NATS Stream Replica Message Count Divergence: What It Means and How to Fix It

In a replicated JetStream stream, all current replicas should have the same message count. When this check fires, every replica reports that it is caught up in Raft consensus — none are lagging — yet they hold different numbers of messages. This silent divergence means at least one replica’s data does not match the others, and the cluster doesn’t know it.

Why this matters

Raft consensus guarantees that committed operations are replicated to a majority. Under normal conditions, all current replicas apply the same sequence of operations and arrive at the same state. When replicas report “current” but have different message counts, the consensus layer believes everything is synchronized while the storage layer tells a different story.

This is dangerous because the divergence is invisible to normal operations. Publishers receive acknowledgments. Consumers read messages. Monitoring shows all replicas current with zero lag. The problem only becomes visible when you compare the actual message counts across replicas — or when a leader election promotes a replica with fewer messages, causing consumers to see gaps or duplicate deliveries.

For streams using interest-based retention, the divergence is particularly insidious. Interest-based retention deletes messages when all consumers have acknowledged them. If consumer acknowledgment propagation fails on one replica, that replica retains messages the others have deleted (or vice versa). The replicas drift further apart over time rather than converging.

For streams using limits-based retention with max_msgs or max_bytes, each replica independently enforces limits based on its local state. A replica with a higher message count may purge messages that a replica with a lower count still needs, creating permanent data loss if leadership transfers.

The worst-case scenario: a leader failure promotes the replica with the fewest messages. Every message present on the old leader but absent on the new leader is permanently lost. Consumers that already processed those messages see them vanish from the stream. Sequence numbers may recycle, breaking deduplication guarantees.
__________________________________________________
▶ _What you need to do_
1) Reproduce the passage on NATS stream replica divergence word for word, everything from "For streams using limits-based" down to "breaking deduplication guarantees.".
2) Write the next part of the passage on NATS stream replica divergence, continuing after its last sentence.
__________________________________________________
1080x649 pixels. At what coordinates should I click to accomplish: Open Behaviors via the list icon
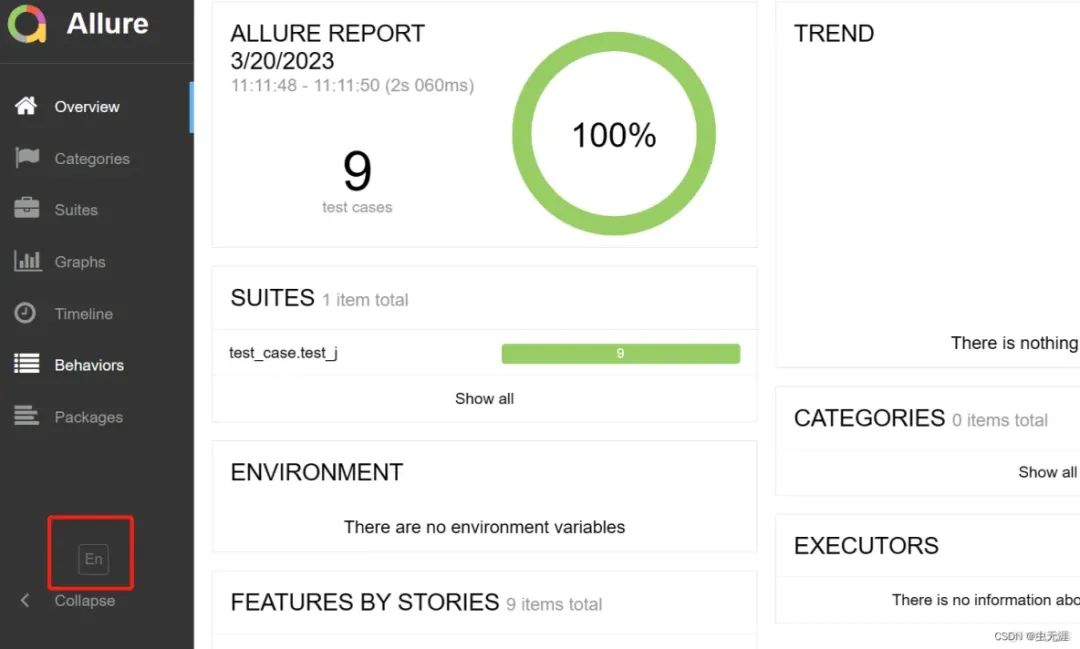click(x=28, y=365)
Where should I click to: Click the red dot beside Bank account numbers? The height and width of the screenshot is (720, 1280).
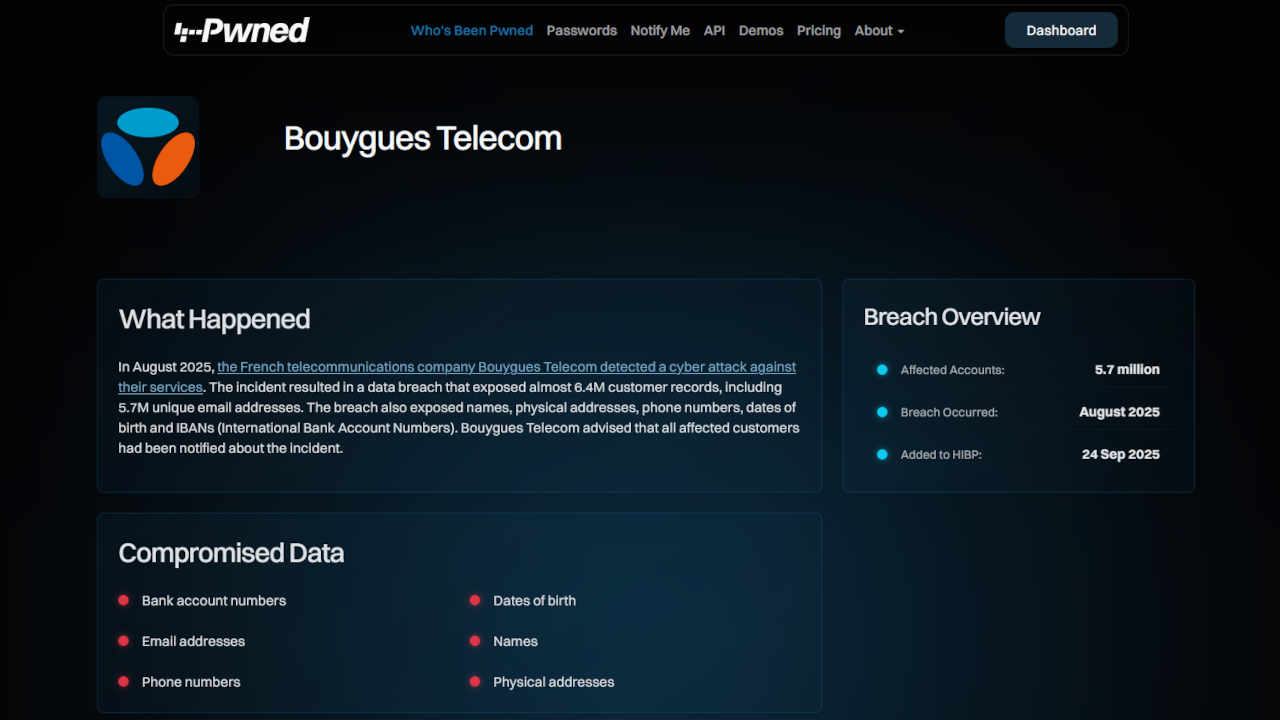pyautogui.click(x=124, y=601)
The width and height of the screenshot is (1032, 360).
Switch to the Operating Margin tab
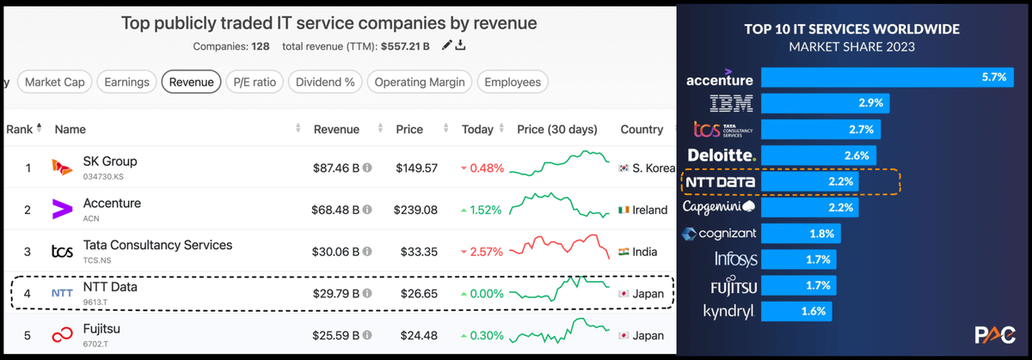tap(420, 82)
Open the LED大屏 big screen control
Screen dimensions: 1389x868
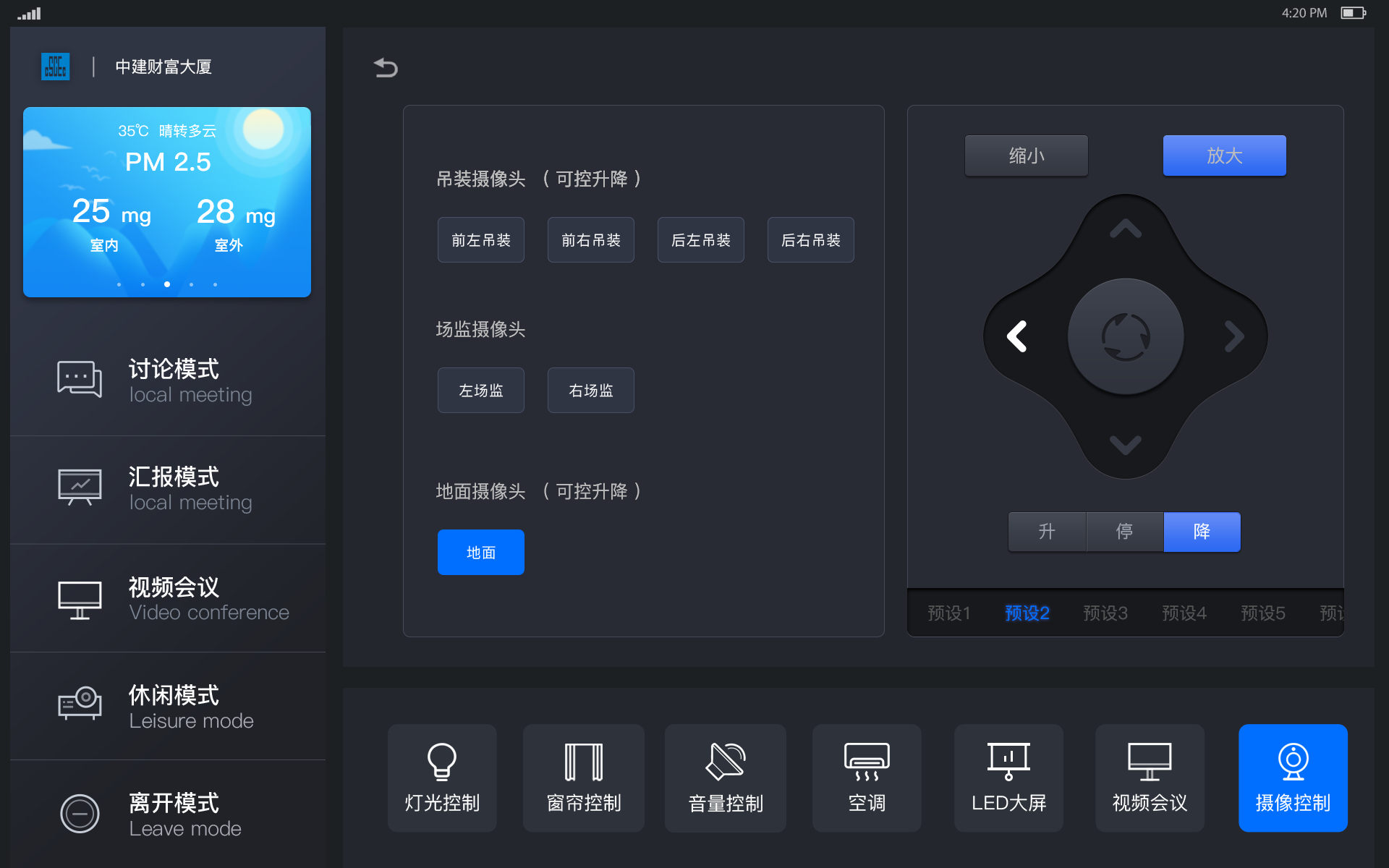[x=1008, y=778]
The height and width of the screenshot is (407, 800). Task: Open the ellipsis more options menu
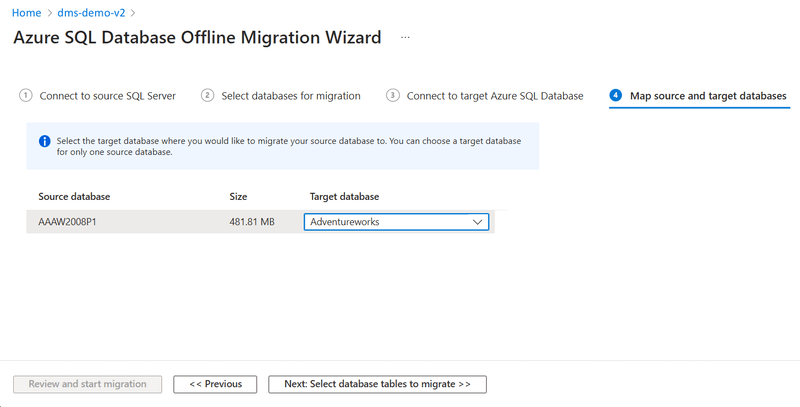pos(405,37)
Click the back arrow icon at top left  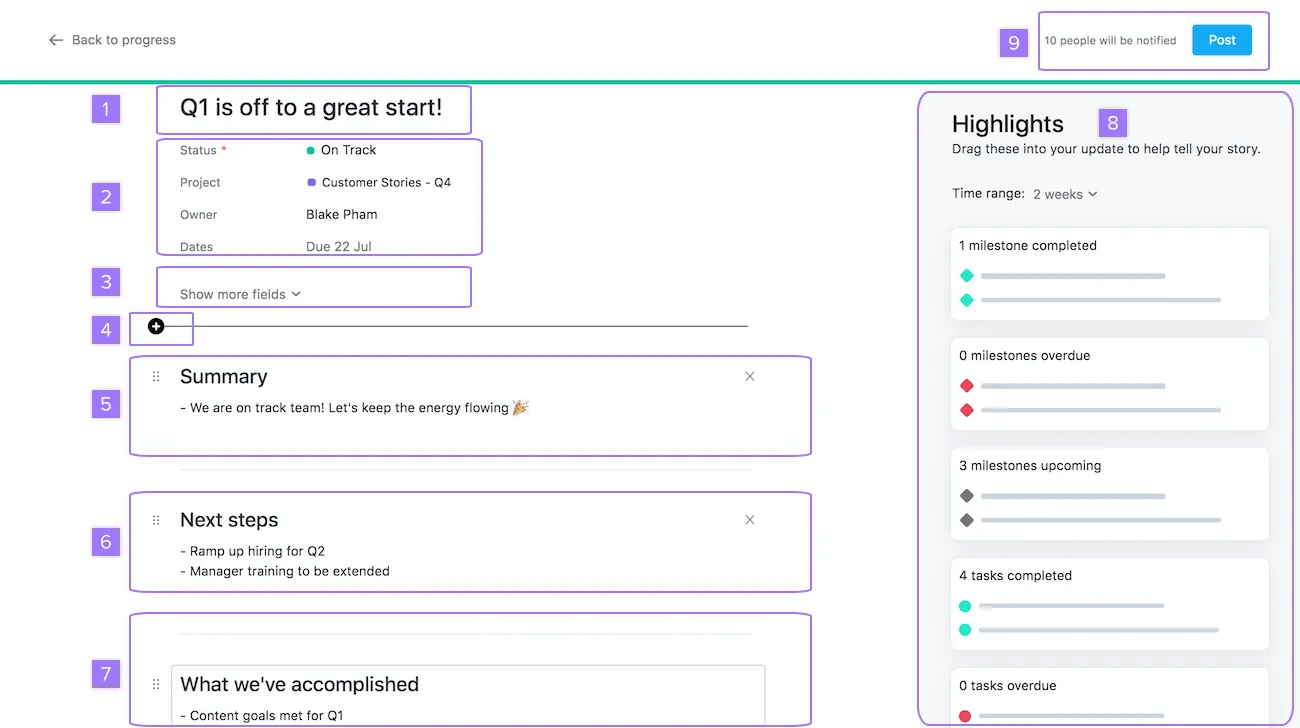pos(56,39)
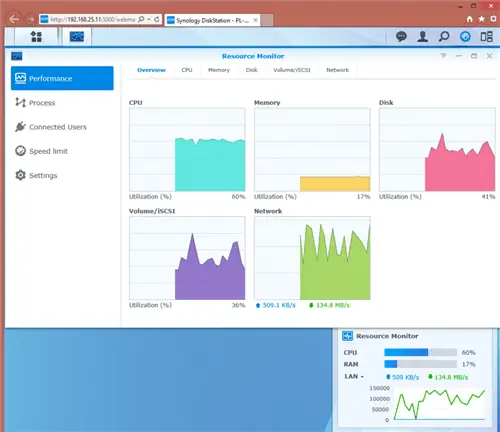
Task: Click the DSM search magnifier icon
Action: pyautogui.click(x=444, y=36)
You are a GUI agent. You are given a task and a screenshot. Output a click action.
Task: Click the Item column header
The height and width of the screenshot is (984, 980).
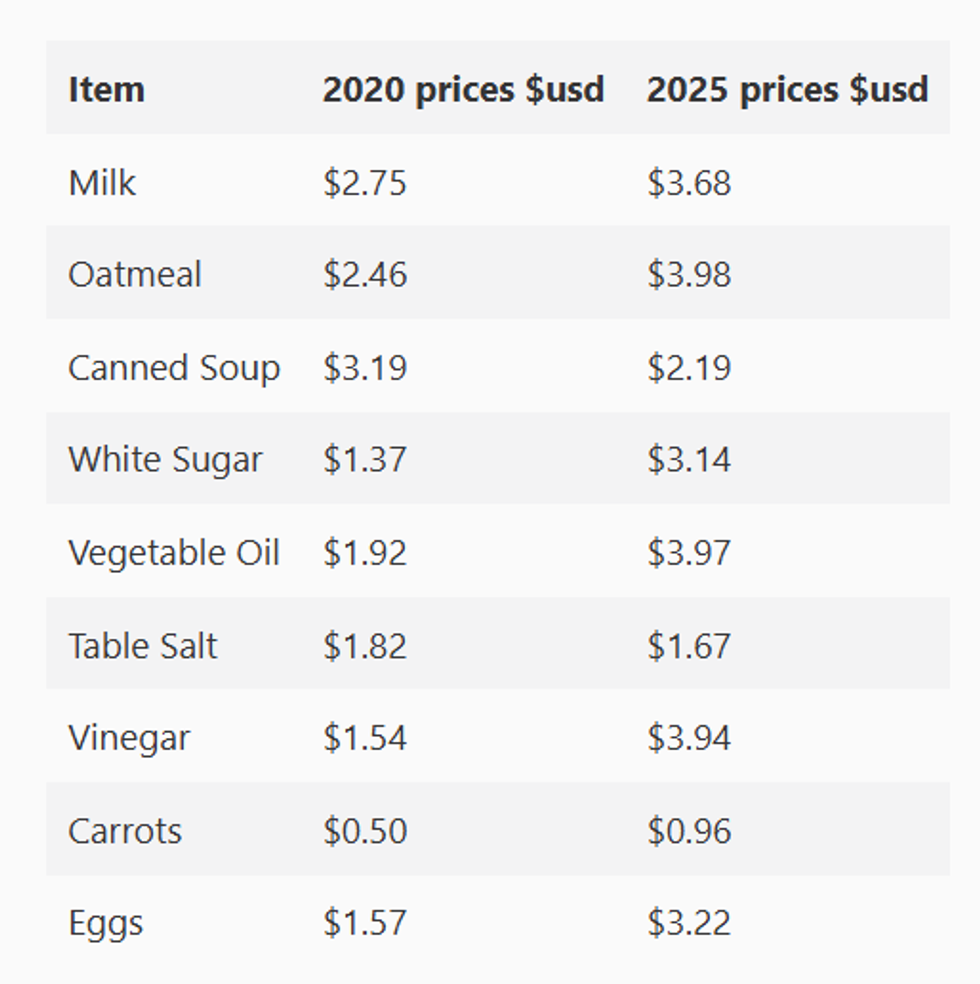(x=106, y=89)
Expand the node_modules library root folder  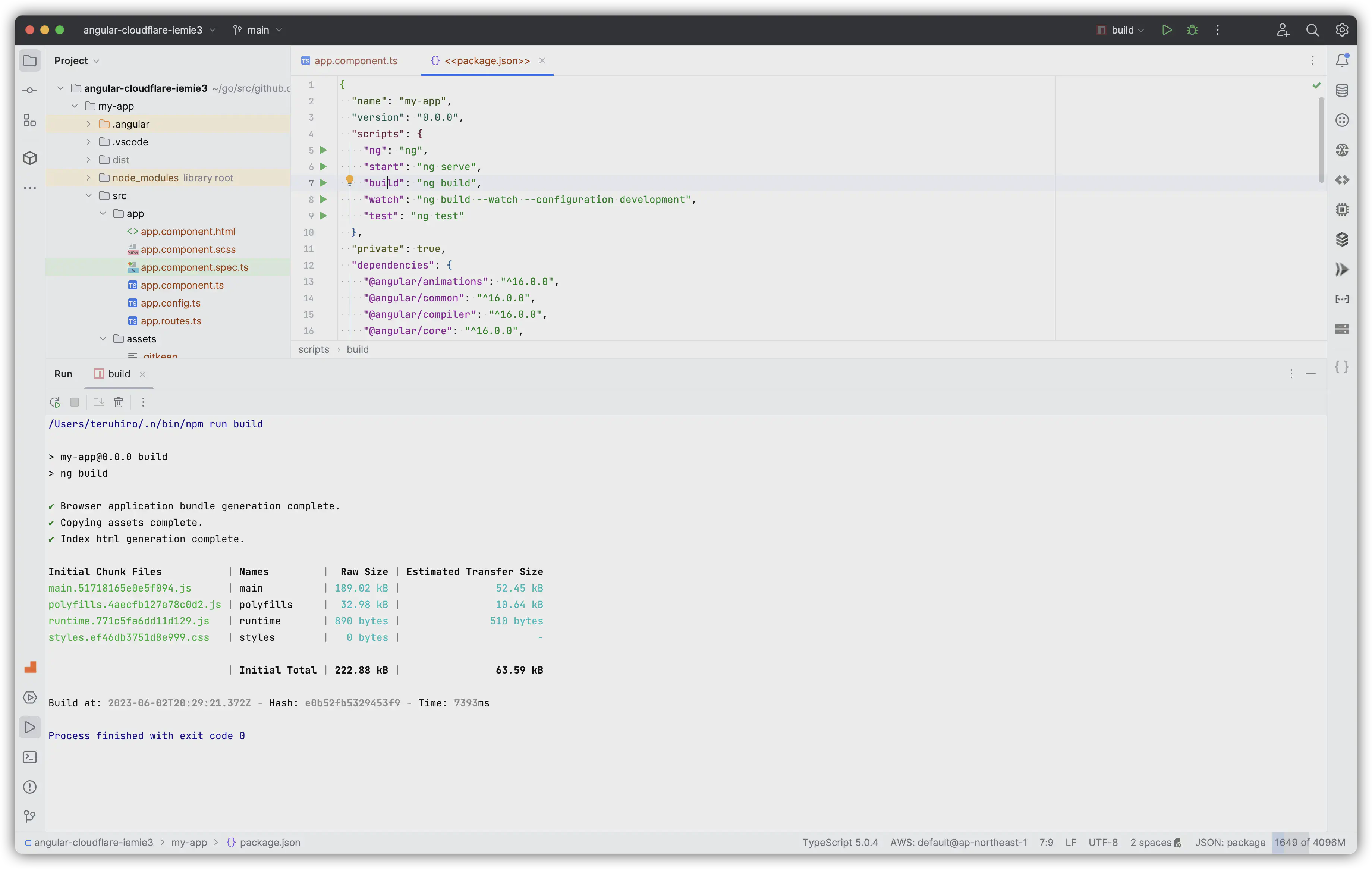tap(89, 177)
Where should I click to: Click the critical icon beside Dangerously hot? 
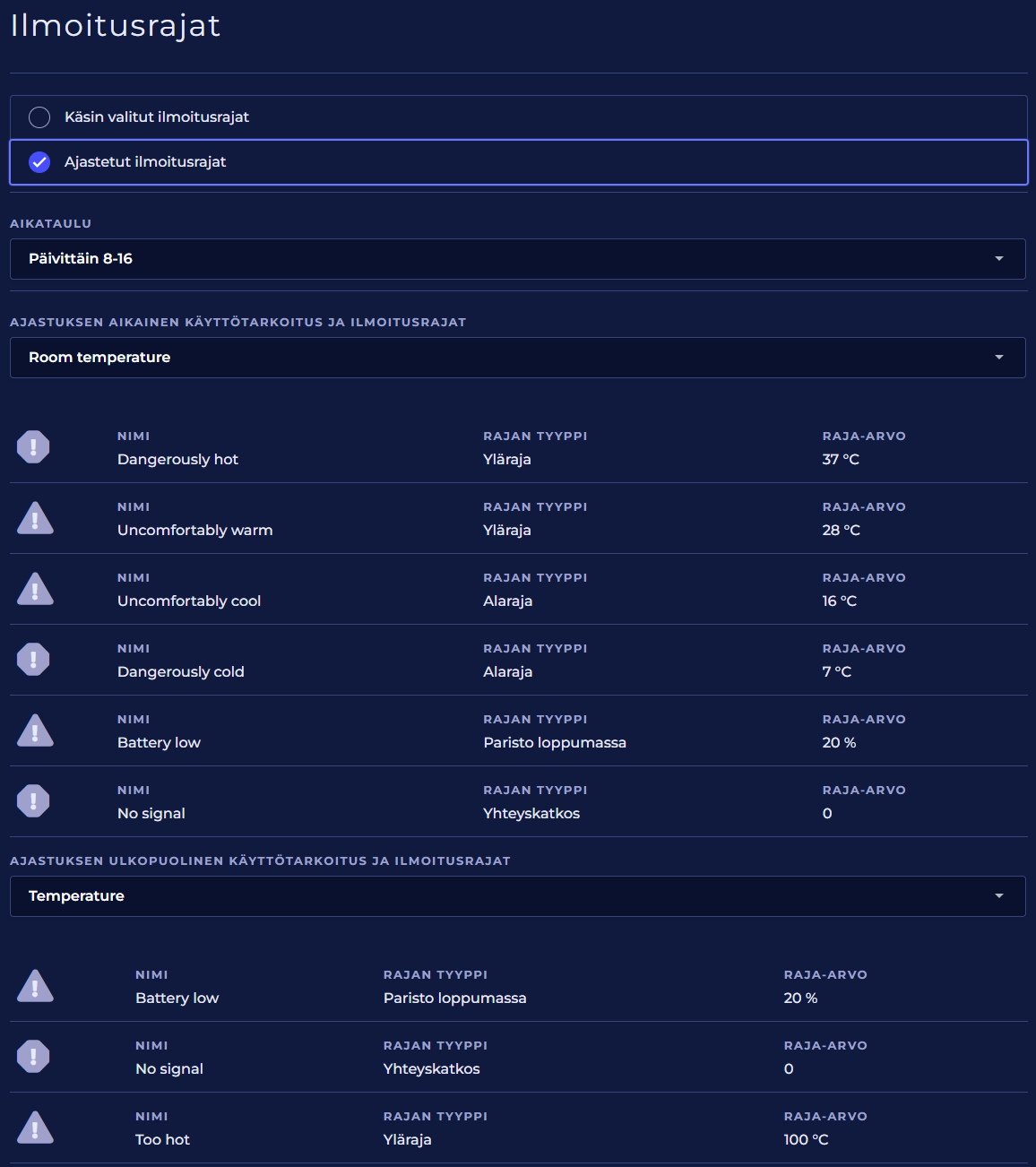point(33,446)
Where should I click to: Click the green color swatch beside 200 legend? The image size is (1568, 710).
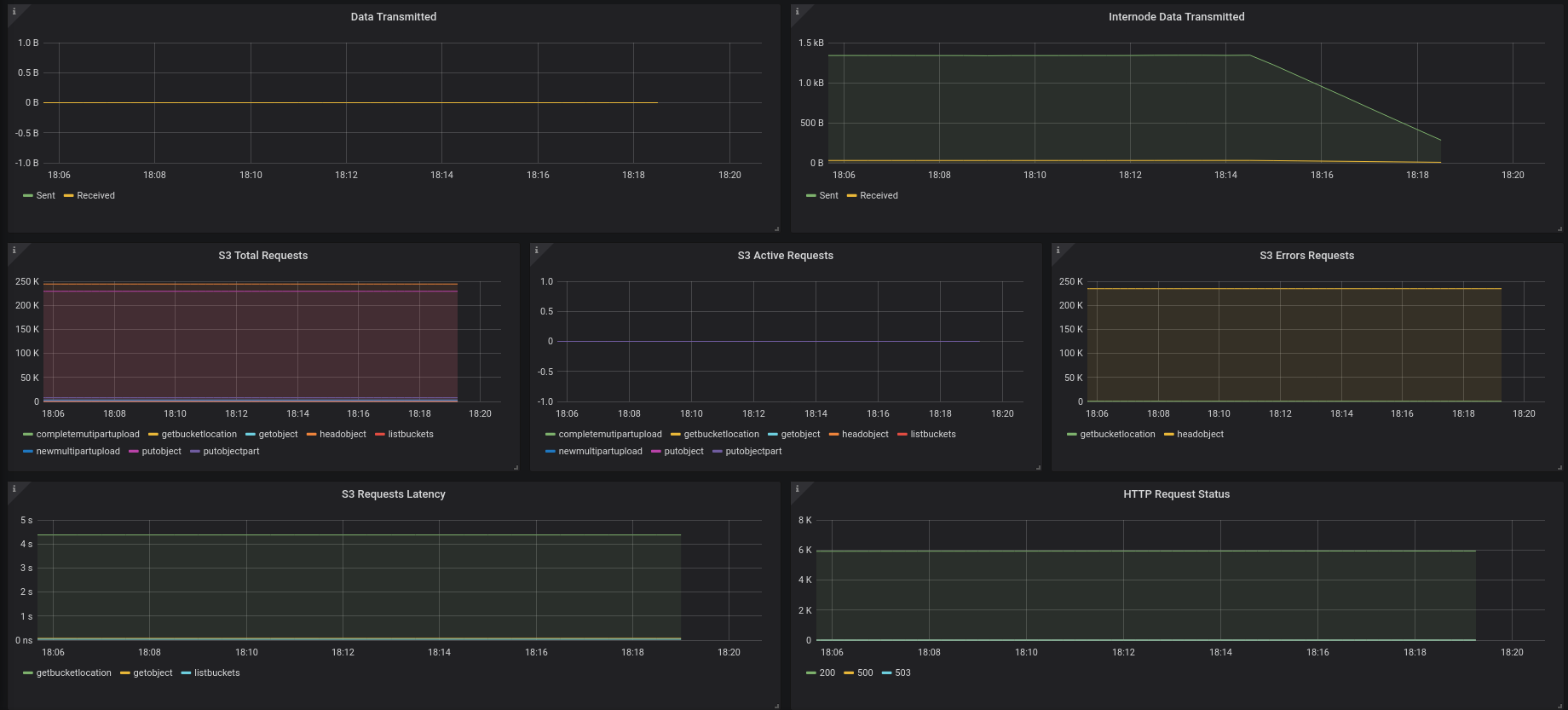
__________________________________________________
▶ _In response_
1)
For streams using limits-based retention with max_msgs or max_bytes, each replica independently enforces limits based on its local state. A replica with a higher message count may purge messages that a replica with a lower count still needs, creating permanent data loss if leadership transfers.

The worst-case scenario: a leader failure promotes the replica with the fewest messages. Every message present on the old leader but absent on the new leader is permanently lost. Consumers that already processed those messages see them vanish from the stream. Sequence numbers may recycle, breaking deduplication guarantees.

2)
Common causes

Filestore corruption on one or more replicas. Disk errors, unclean shutdowns, or storage subsystem failures can corrupt individual message blocks on a specific replica without affecting Raft log consistency. The Raft layer sees all operations as applied, but the filestore failed to persist some messages.
Raft state reset or snapshot divergence. If a replica’s Raft state is reset (e.g., due to a corrupt WAL), it rebuilds from a snapshot. If the snapshot itself was taken from an already-diverged state, the replica starts from an incorrect baseline and the divergence persists.
Interest-based retention consumer ack propagation failure. In interest-based retention streams, message deletion is driven by consumer acknowledgments. If an ack is applied on the leader but fails to propagate to a follower’s consumer state, the follower retains messages the leader has deleted. Over time, this produces a measurable count divergence.
Partial restore from backup. Restoring a stream backup to one replica without coordinating with the cluster can introduce divergence. The restored replica has a message set that doesn’t match what the other replicas have through normal replication.
Server version mismatch during rolling upgrade. Different server versions may handle edge cases in message deletion, compaction, or retention differently. During a rolling upgrade window, replicas running different versions can process the same operation with different outcomes.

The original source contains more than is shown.